How to Choose an International Volunteering Project that is Perfect for You
Volunteers can consider several factors in order to find the best international project to commit to. Ultimately, they all come down to one thing- compatibility. The international volunteer’s needs, desires, interests, and skills should fit the requirements of the chosen project like a glove, for two reasons.
· First, a good match ensures that the volunteer will enjoy the work so they can put their best foot forward during the project.
· Secondly, the volunteer’s skills should match the needs of the project in order to make sure that the project will be successful.
Volunteers must also have sufficient language skills for the project to be most effective in their role. If a volunteer wants to choose a project in a Spanish-speaking country but does not speak Spanish, then the volunteer can take time to improve their Spanish before committing to the trip.
Next, personal compatibility factors matter when selecting an international volunteering project. These mainly include safety and health needs at a given volunteering location. To find personal compatibility alignment with a project, volunteers can compile a short list of non-negotiable criteria. Some of these non-negotiable criteria could include:
· Living arrangements (such as staying with a homestay family).
· Medical accommodation (i.e., access to a refrigerator to store medication).
· Safety precautions (like volunteering in a group setting).

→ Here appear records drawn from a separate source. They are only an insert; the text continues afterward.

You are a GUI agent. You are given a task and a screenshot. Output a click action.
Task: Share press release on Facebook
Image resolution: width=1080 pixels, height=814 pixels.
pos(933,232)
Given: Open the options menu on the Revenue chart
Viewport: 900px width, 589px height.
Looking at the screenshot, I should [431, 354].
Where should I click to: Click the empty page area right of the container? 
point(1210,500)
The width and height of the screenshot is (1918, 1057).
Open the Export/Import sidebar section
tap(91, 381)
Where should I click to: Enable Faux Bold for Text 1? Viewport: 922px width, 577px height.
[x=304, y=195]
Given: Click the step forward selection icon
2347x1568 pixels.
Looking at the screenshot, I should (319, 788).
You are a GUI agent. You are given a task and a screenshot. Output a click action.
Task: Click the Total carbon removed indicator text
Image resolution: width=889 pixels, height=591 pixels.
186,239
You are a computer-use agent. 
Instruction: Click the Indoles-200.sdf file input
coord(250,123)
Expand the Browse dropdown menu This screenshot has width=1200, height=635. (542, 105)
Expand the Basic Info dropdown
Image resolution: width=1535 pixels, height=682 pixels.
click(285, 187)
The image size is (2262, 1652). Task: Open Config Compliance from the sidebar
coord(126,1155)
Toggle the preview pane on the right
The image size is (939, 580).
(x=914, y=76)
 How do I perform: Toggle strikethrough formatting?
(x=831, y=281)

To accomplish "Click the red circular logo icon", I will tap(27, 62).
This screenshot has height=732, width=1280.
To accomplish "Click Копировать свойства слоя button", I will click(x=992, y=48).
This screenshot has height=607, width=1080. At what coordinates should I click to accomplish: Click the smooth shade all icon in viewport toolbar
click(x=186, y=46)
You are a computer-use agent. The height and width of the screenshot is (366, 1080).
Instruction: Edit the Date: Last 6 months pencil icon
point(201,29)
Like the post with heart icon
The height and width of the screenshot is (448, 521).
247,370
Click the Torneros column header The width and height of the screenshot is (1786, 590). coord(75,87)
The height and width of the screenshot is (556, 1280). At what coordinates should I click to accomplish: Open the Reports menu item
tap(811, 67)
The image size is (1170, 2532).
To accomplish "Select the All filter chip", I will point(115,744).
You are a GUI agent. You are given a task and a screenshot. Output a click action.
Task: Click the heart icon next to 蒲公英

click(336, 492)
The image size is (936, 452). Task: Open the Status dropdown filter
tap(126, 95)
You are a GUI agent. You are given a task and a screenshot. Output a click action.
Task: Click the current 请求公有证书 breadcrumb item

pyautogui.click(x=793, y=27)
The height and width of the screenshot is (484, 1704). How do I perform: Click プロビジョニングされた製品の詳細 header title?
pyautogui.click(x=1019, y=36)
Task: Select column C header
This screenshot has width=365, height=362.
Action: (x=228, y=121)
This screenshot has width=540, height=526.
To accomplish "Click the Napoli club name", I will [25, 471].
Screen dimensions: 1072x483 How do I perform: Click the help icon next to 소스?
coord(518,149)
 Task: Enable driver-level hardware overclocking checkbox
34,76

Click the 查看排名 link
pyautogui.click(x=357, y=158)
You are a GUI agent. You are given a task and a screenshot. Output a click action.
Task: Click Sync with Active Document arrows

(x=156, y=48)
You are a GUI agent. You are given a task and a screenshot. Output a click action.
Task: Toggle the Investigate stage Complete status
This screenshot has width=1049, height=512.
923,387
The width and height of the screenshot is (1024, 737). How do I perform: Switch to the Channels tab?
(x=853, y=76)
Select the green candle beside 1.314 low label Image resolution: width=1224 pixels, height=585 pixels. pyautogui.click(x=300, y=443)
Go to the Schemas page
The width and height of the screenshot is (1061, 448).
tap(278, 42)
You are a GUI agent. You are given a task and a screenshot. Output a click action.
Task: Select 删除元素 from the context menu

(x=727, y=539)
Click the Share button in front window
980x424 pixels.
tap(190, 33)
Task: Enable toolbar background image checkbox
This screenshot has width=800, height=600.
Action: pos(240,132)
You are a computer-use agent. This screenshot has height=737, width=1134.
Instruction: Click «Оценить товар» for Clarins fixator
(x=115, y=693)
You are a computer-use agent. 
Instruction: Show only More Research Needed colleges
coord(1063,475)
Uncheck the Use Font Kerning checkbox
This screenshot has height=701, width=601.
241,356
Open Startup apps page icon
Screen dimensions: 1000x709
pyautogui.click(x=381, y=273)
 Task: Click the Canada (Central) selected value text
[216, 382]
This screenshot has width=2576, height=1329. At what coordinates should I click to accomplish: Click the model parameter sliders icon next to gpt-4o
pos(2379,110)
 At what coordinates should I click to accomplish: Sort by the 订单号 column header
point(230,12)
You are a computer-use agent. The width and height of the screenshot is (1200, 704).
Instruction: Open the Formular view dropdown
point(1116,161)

Instead of signing up for a pre-existing role, one option would be seeing if a volunteer’s skills meet an unidentified need in an ongoing international volunteering project. Potential volunteers can examine their skills and identify a match between those skills and an unmet need in a project, or create their own by partnering with a host community. For example, if a data analyst deduces that a nonprofit could benefit from analytics to track metrics on an international volunteering project, they can reach out to partner with the nonprofit on this effort as a value-add.
On the other hand, the traditional route of answering a nonprofit’s call for volunteers can be beneficial, considering that a lot of volunteer organizations can be understaffed, underfunded, and/or in need of expansion. Whichever way you choose to volunteer, by identifying a gap that needs filling and then closing it with volunteer work, international volunteers can make a perfect match between a project and their skills.